Conversion to rates is then just a matter of dividing by the relevant
duration, area, whatever. These apparently give the “exact” interval which may
be minutely more strict than is necessary. The halving of *a* is just because
the 95% confidence interval is made up of two tails of 2.5% each, so the
`gammaincinv`

function is really, once you chop through the obscurity, exactly
what you want.

So in
this example,
*n* is 14, *a* is 0.05, and we divide by 400 to get the interval bounds as
reported (0.019135 to 0.058724, in case that webpage disappears).
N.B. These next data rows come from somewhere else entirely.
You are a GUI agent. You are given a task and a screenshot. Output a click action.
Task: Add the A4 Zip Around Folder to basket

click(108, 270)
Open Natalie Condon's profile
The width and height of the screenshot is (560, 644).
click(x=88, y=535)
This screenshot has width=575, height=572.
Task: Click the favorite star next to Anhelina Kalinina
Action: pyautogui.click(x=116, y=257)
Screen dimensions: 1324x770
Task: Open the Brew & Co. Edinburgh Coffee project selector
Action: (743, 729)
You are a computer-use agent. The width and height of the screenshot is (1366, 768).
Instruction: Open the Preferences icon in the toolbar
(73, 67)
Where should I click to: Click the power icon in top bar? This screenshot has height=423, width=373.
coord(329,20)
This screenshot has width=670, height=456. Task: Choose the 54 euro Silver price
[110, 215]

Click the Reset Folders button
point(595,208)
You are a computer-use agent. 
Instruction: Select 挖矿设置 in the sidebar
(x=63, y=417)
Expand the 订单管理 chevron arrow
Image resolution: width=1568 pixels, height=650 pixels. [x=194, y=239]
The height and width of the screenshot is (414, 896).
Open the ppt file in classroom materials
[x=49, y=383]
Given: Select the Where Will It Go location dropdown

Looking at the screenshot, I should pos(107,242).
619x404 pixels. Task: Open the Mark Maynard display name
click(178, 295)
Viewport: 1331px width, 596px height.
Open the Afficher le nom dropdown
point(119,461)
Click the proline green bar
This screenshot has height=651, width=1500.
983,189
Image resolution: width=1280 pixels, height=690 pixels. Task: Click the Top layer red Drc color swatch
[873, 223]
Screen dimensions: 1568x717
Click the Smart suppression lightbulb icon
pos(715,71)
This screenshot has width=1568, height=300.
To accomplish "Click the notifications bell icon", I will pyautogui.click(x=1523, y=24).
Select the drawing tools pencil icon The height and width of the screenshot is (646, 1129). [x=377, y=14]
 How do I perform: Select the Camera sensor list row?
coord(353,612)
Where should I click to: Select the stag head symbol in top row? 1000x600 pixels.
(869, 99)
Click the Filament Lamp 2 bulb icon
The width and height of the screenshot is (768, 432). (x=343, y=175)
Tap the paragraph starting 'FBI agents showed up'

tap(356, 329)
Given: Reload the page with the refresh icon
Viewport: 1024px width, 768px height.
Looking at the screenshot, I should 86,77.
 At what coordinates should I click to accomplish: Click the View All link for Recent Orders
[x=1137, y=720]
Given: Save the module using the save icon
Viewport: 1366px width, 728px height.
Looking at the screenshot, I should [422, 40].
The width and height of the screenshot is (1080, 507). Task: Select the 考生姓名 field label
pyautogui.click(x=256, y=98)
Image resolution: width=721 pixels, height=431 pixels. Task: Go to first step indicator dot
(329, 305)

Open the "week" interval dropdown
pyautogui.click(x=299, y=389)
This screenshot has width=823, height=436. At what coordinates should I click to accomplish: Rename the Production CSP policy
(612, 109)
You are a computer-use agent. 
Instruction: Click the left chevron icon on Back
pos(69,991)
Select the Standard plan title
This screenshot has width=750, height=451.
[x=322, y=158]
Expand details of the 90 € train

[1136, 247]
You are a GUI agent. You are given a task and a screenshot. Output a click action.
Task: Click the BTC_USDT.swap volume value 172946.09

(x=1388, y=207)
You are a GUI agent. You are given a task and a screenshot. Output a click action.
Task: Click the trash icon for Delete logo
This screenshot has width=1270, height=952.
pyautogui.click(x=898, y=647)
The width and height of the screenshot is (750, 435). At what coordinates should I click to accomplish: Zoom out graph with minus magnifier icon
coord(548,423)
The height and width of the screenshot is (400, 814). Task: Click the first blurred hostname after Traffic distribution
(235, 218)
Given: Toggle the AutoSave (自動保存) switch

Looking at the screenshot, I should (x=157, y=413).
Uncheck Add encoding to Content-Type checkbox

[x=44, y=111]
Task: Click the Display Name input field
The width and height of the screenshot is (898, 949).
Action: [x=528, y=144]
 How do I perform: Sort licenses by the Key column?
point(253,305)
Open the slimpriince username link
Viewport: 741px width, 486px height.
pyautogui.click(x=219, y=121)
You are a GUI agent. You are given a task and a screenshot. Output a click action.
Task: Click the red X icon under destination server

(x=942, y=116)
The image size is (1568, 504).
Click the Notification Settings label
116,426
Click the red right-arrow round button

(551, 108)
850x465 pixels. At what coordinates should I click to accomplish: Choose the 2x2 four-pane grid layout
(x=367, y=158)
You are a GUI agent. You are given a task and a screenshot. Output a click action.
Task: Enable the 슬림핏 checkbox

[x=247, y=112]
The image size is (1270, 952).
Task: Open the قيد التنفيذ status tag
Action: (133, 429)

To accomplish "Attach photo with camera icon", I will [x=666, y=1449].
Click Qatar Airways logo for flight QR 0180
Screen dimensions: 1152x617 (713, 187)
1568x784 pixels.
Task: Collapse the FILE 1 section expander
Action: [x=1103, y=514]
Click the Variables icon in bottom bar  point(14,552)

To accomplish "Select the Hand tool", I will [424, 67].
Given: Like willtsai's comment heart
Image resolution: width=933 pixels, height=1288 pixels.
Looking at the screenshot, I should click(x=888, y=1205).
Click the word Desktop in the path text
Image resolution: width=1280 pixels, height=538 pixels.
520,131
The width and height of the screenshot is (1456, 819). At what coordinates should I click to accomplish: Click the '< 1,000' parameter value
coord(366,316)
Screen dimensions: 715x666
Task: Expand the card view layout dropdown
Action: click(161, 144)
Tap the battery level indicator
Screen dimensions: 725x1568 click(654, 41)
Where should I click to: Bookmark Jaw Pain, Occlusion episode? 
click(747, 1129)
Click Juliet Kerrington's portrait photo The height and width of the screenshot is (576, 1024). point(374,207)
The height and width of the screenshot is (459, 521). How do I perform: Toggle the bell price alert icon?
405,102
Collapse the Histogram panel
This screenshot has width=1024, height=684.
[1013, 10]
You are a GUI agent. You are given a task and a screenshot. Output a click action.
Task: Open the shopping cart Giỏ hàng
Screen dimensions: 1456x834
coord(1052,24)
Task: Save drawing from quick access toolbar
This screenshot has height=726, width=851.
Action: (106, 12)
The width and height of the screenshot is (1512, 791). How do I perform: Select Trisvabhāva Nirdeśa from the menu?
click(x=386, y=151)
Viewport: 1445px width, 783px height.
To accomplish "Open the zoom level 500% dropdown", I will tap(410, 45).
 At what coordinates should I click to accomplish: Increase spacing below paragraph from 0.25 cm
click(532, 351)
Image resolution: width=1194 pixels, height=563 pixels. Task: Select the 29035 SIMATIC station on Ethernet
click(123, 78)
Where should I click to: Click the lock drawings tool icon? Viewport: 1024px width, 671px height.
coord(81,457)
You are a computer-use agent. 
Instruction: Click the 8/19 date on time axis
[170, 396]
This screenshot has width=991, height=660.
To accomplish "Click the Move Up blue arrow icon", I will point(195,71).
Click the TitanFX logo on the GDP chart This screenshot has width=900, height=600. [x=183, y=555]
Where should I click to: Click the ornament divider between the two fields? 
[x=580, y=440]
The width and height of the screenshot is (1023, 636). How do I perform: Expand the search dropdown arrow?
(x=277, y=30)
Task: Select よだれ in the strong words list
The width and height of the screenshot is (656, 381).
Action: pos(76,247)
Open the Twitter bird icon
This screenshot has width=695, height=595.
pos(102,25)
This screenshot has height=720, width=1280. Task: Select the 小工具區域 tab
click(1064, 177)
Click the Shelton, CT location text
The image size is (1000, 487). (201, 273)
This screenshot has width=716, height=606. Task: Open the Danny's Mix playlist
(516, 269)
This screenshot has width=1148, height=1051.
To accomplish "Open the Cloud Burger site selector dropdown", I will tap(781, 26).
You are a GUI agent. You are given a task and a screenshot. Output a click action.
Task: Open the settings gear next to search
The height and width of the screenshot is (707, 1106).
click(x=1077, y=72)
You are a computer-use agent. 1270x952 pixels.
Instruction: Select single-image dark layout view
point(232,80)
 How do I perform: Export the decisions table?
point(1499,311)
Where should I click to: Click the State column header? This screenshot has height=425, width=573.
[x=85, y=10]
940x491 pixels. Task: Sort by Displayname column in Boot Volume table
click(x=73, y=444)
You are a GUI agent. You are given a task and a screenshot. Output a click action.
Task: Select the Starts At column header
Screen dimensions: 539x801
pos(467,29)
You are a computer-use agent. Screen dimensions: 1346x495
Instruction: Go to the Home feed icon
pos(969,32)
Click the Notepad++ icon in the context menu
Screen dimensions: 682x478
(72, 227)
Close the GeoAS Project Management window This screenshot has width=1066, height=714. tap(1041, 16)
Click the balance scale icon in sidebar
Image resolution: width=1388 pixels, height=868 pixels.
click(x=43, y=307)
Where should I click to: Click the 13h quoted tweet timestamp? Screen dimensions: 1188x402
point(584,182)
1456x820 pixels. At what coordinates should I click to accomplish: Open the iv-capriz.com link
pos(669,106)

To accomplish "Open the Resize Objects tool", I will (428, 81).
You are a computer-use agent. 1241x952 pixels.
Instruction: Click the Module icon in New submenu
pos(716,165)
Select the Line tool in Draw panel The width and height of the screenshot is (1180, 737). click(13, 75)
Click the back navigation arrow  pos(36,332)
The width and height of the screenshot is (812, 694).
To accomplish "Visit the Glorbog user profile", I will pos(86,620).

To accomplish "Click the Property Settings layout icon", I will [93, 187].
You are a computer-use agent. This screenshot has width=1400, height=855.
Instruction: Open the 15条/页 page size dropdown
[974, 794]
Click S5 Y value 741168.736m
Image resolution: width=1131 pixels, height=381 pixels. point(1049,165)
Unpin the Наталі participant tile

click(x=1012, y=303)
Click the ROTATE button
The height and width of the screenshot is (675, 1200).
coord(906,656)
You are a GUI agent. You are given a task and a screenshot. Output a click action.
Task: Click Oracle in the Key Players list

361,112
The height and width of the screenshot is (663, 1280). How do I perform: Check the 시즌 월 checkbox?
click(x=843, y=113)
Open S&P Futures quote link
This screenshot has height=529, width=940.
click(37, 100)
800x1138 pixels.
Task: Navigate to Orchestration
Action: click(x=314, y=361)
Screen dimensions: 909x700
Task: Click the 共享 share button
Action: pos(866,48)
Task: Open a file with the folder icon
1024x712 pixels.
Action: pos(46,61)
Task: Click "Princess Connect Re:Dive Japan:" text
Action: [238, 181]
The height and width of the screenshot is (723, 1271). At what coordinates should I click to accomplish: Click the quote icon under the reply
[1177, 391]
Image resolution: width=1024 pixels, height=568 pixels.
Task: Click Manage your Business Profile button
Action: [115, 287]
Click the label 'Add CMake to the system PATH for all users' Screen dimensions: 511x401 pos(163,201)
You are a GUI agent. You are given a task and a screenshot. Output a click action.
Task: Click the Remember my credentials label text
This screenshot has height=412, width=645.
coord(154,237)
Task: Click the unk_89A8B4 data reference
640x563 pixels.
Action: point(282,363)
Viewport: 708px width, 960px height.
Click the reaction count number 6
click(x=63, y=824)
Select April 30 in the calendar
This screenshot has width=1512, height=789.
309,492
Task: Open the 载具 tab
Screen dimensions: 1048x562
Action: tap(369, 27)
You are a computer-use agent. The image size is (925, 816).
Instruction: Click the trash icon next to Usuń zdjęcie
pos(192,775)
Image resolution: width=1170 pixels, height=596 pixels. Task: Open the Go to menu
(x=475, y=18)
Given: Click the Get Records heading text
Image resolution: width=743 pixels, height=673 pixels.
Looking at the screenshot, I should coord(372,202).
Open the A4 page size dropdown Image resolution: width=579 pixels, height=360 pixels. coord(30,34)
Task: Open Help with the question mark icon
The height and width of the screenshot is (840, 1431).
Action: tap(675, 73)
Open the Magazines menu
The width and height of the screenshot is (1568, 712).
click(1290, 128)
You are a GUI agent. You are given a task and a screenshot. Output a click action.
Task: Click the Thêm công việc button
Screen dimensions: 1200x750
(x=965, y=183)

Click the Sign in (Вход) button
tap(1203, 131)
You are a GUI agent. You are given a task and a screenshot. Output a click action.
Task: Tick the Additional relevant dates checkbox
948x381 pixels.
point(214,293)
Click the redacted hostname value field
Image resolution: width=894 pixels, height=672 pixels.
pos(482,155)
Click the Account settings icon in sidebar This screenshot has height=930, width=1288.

It took me a while to understand the numbers in the first table
on this page, but
they’re very helpful once you get over that: they give the 95% confidence
limits for a given number of observed events, when that number is small.
*I.e.*, if I observe one event over some period, my 95% confidence interval is
0.0253 to 5.5616 events. These numbers don’t quite make sense on their own,
since you can only get integral numbers of events in practice, but you can use
them to compute rate limits that *are* perfectly meaningful.

(Once you think about it, the relationship between the expressions for the two
ends of the interval is kind of cute. Because the Poisson distribution can
only take on integral values, the 2.5% upper limit to the value *n* must be
the 2.5% lower limit to the value *n* + 1, because there are no intervening
values that can be chosen.)